The EU Council has decided to introduce humanitarian exemptions into 10 autonomous EU sanctions regimes so as to not hamper the delivery of humanitarian assistance. The decision was adopted without debate on Monday 27 November.
The sanctions frameworks amended in this way are asset freeze regimes established in view of the situation in Bosnia-Herzegovina, Burundi, Guinea, Lebanon, Myanmar, Nicaragua, Tunisia, Venezuela and Zimbabwe and in relation to cyber attacks.
Thanks to these humanitarian exemptions, UN agencies as well as organisations and agencies certified as humanitarian partners of the EU or its Member States and specialised agencies of the Member States can carry out transactions with persons and entities on the list without prior authorisation.
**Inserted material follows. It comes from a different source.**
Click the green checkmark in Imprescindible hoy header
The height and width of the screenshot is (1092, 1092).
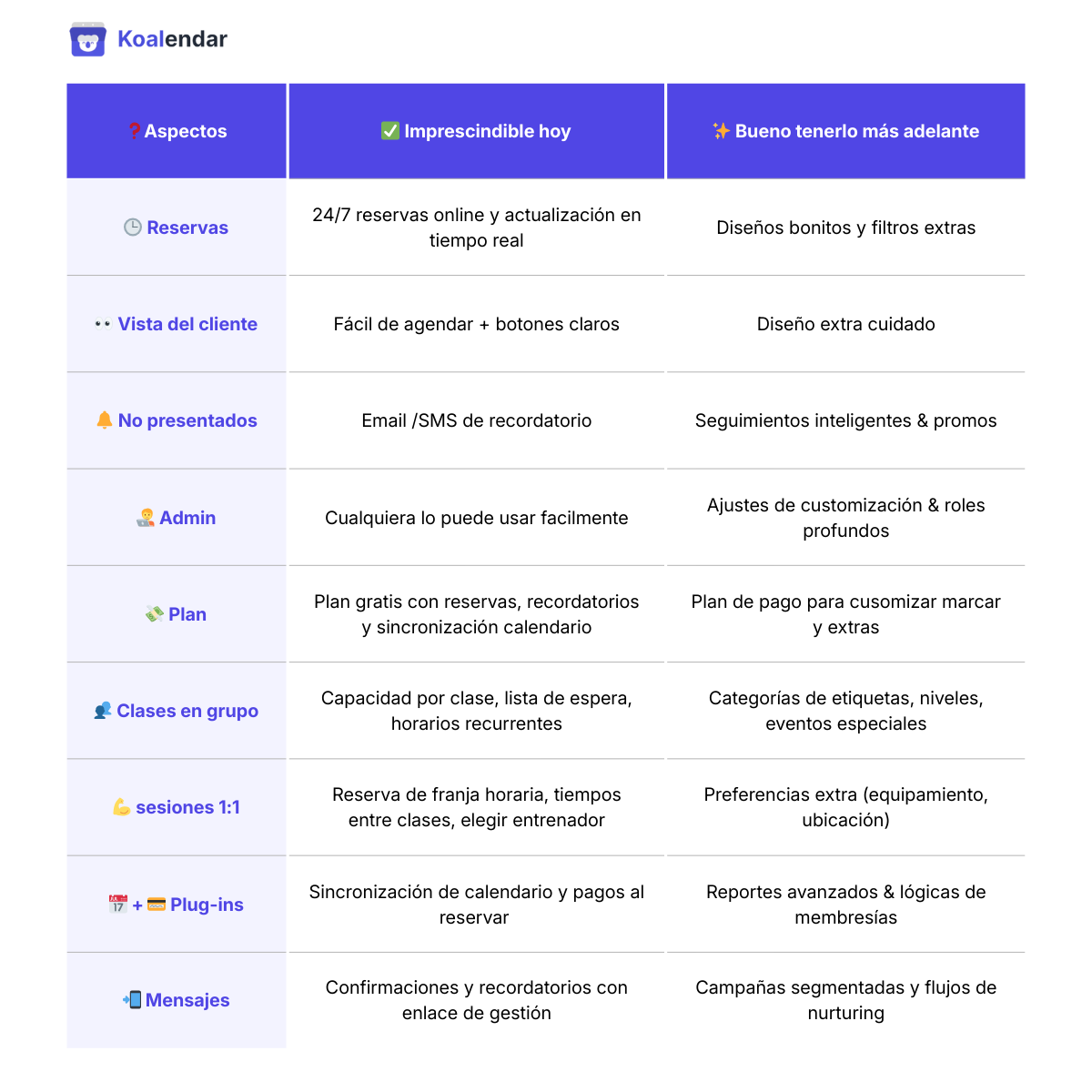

This decision strengthens the coherence between the EU’s restrictive measures regimes and those adopted at the level of the United Nations or by other international partners, in order to safeguard principled humanitarian action carried out by impartial humanitarian actors.
It “sends a strong signal to both humanitarian and economic operators, as well as those in need of humanitarian aid: EU sanctions do not stand in the way of delivering humanitarian assistance”, underlines the EU Council in a press release.
The EU Council also decided that the humanitarian exemptions provided for in these ten regimes, as well as in certain other EU restrictive measures regimes, will be regularly reassessed in order to evaluate their relevance and, if necessary, to adapt them in the future.
In March, in application of UN Security Council Resolution 2664 (2022), the EU had already introduced a humanitarian exemption in mixed UN/EU sanctions regimes in which EU measures complement sanctions imposed by the UN Security Council (see EUROPE 13154/12). (Original version in French by Aminata Niang)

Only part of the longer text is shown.